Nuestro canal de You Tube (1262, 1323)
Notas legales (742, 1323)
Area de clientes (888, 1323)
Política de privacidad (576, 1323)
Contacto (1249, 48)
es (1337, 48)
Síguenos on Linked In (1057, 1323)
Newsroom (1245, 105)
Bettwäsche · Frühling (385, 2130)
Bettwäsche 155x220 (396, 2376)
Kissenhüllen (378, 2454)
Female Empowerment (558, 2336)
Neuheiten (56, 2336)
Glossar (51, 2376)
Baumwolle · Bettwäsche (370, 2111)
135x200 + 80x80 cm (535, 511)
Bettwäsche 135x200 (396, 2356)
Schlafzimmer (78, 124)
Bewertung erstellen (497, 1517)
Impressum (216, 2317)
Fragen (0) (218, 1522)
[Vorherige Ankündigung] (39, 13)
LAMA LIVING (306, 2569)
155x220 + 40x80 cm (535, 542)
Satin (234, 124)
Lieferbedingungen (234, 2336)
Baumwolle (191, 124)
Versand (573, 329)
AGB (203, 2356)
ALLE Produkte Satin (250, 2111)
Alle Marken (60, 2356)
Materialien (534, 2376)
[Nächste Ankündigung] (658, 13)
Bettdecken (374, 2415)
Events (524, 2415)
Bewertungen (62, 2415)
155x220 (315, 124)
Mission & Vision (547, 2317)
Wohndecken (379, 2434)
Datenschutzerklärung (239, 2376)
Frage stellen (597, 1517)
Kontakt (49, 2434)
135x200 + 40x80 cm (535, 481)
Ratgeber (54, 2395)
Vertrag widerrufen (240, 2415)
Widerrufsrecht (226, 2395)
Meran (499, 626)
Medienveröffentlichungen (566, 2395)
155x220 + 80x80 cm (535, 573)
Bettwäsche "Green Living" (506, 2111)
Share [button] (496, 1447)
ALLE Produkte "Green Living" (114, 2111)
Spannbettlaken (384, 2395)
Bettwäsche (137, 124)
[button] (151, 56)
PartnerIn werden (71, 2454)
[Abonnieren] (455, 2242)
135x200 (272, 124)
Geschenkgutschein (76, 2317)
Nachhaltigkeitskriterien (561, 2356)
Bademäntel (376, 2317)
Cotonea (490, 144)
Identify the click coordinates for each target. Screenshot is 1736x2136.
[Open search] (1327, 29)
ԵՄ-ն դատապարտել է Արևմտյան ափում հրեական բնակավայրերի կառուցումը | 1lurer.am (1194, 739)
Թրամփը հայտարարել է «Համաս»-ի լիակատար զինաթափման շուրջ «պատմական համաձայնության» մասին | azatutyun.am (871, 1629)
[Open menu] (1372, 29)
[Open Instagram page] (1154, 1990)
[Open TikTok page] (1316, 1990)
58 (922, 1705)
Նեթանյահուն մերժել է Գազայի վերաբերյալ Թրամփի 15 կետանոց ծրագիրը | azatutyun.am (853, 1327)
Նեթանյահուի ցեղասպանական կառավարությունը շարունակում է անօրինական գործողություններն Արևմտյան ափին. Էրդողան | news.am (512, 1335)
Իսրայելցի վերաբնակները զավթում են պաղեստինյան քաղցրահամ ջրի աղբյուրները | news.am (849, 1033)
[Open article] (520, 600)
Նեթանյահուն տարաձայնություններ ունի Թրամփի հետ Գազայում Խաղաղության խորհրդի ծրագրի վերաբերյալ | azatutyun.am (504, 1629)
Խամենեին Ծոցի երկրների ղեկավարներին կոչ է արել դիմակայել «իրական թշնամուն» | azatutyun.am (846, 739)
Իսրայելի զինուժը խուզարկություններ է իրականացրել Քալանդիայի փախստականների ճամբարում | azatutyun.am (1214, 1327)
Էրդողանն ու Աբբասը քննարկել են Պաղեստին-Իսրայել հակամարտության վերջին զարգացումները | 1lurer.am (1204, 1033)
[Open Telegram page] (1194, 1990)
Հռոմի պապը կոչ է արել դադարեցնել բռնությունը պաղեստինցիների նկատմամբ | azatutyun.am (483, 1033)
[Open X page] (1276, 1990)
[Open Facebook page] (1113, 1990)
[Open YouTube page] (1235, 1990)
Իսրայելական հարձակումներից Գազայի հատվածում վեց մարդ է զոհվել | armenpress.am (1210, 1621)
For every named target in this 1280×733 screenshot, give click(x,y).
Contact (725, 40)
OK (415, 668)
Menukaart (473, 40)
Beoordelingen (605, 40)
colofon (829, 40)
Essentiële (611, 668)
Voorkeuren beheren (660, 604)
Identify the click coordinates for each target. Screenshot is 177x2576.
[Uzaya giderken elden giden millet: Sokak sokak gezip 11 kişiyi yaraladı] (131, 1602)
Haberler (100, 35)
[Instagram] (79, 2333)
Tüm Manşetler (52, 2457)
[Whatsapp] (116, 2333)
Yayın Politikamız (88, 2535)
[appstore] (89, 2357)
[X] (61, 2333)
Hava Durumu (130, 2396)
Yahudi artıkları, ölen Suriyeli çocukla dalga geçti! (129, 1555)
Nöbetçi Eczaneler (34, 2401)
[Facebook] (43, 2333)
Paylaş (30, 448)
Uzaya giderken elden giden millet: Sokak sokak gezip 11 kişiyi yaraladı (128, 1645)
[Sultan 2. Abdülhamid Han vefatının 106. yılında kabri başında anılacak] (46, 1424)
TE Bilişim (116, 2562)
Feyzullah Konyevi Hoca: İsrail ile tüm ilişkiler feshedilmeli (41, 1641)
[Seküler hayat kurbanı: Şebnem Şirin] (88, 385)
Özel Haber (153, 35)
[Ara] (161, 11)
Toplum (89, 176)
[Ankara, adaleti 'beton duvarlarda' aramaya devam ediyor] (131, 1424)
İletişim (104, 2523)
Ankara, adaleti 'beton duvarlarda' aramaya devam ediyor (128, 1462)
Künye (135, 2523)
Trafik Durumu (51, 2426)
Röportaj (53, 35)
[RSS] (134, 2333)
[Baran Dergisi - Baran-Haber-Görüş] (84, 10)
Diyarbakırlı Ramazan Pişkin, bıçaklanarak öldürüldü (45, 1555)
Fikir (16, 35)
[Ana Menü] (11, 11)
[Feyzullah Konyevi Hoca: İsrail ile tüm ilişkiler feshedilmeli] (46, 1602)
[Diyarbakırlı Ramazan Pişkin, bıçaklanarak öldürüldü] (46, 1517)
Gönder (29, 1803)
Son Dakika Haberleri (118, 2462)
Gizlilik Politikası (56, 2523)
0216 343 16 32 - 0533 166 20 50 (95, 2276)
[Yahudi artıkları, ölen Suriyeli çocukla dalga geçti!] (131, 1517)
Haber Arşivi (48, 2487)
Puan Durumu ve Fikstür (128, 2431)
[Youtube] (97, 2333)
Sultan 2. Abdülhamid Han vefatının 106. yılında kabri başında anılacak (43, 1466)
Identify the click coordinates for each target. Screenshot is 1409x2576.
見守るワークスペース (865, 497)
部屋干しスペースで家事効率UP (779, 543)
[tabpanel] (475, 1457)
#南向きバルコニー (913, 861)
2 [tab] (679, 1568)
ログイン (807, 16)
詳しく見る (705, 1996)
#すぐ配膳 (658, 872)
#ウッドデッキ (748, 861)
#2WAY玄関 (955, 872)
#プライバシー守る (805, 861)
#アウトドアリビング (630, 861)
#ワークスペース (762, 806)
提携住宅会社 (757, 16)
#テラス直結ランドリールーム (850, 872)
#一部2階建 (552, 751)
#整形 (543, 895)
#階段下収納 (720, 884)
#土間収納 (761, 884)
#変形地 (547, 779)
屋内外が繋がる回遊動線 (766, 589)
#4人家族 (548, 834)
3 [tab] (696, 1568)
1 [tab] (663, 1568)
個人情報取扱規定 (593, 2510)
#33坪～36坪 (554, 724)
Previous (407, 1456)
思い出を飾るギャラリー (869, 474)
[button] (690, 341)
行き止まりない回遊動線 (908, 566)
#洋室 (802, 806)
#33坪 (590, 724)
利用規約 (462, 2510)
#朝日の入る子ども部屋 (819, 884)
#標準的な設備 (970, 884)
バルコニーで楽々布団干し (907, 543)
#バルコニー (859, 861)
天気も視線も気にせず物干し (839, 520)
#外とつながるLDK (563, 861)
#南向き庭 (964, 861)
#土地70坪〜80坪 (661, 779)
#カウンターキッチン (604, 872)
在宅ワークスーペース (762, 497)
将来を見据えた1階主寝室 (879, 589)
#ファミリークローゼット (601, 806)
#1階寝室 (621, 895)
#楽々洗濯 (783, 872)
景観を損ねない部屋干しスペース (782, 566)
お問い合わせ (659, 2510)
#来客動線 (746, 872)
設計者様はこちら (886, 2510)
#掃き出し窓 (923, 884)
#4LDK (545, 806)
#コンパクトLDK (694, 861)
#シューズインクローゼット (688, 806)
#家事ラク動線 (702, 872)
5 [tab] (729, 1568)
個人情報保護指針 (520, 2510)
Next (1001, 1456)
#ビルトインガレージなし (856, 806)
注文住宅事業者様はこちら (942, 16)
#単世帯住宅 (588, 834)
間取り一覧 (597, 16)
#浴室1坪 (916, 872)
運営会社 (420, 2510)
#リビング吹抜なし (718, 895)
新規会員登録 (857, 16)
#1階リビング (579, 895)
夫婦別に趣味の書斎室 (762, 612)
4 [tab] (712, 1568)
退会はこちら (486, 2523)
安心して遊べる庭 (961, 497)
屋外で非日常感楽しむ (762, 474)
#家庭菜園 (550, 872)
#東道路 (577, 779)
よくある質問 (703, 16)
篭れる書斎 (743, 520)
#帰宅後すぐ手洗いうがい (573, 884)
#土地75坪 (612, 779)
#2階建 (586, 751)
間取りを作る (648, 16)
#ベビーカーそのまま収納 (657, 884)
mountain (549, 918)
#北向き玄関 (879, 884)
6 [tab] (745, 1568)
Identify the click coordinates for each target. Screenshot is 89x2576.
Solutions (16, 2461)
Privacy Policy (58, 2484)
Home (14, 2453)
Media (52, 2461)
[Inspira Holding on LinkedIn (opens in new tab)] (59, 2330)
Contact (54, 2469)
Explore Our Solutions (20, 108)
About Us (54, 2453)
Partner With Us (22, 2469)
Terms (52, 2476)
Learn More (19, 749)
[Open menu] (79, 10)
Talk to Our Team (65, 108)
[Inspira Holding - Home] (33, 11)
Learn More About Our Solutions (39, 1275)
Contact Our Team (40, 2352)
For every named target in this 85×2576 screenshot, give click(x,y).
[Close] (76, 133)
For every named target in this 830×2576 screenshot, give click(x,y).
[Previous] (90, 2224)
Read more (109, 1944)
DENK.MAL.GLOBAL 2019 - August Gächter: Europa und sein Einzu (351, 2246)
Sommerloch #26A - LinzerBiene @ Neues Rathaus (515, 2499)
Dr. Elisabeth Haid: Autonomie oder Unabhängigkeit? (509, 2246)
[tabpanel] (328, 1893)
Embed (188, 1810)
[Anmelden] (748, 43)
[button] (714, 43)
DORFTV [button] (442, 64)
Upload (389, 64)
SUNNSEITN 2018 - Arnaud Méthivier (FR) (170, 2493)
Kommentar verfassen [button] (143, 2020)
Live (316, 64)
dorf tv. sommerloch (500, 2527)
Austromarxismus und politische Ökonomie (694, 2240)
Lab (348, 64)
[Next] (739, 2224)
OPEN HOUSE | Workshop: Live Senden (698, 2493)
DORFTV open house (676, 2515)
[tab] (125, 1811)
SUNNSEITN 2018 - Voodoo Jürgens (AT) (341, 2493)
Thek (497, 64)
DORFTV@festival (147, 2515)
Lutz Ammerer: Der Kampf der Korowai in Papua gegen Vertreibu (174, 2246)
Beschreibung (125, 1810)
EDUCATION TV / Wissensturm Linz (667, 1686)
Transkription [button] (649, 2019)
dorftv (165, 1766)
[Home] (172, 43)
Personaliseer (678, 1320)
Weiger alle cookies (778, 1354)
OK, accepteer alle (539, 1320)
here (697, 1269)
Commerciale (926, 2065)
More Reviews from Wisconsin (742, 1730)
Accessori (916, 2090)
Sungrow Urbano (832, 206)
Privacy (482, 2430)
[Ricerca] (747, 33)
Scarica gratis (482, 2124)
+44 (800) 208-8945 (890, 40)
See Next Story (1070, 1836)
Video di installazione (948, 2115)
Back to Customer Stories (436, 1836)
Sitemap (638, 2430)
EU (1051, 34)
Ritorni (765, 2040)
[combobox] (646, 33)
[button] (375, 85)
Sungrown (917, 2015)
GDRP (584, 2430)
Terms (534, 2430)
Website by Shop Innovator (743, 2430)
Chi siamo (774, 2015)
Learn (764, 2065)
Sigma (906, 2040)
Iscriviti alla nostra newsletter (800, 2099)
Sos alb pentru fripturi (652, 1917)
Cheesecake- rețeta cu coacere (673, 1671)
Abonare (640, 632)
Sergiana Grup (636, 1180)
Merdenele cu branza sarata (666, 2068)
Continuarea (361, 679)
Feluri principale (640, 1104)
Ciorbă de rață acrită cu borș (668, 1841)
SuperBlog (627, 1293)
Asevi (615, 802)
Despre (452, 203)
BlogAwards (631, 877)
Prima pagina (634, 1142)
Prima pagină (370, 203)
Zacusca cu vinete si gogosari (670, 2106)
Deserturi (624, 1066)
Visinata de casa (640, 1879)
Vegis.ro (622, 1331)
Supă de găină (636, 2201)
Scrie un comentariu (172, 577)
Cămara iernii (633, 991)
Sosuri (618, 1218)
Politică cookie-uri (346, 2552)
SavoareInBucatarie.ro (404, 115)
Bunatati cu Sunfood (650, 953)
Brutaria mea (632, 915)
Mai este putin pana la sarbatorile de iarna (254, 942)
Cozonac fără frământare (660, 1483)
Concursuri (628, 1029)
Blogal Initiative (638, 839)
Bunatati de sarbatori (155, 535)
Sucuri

[WHAT IS BEING ASKED]
Where the data above reaches the line holding "Live (316, 64)", begin printing, and stop after the line holding "Transkription [button] (649, 2019)". Each line must be reproduced exactly, with nothing else added.

[RESPONSE TO THE TASK]
Live (316, 64)
dorf tv. sommerloch (500, 2527)
Austromarxismus und politische Ökonomie (694, 2240)
Lab (348, 64)
[Next] (739, 2224)
OPEN HOUSE | Workshop: Live Senden (698, 2493)
DORFTV open house (676, 2515)
[tab] (125, 1811)
SUNNSEITN 2018 - Voodoo Jürgens (AT) (341, 2493)
Thek (497, 64)
DORFTV@festival (147, 2515)
Lutz Ammerer: Der Kampf der Korowai in Papua gegen Vertreibu (174, 2246)
Beschreibung (125, 1810)
EDUCATION TV / Wissensturm Linz (667, 1686)
Transkription [button] (649, 2019)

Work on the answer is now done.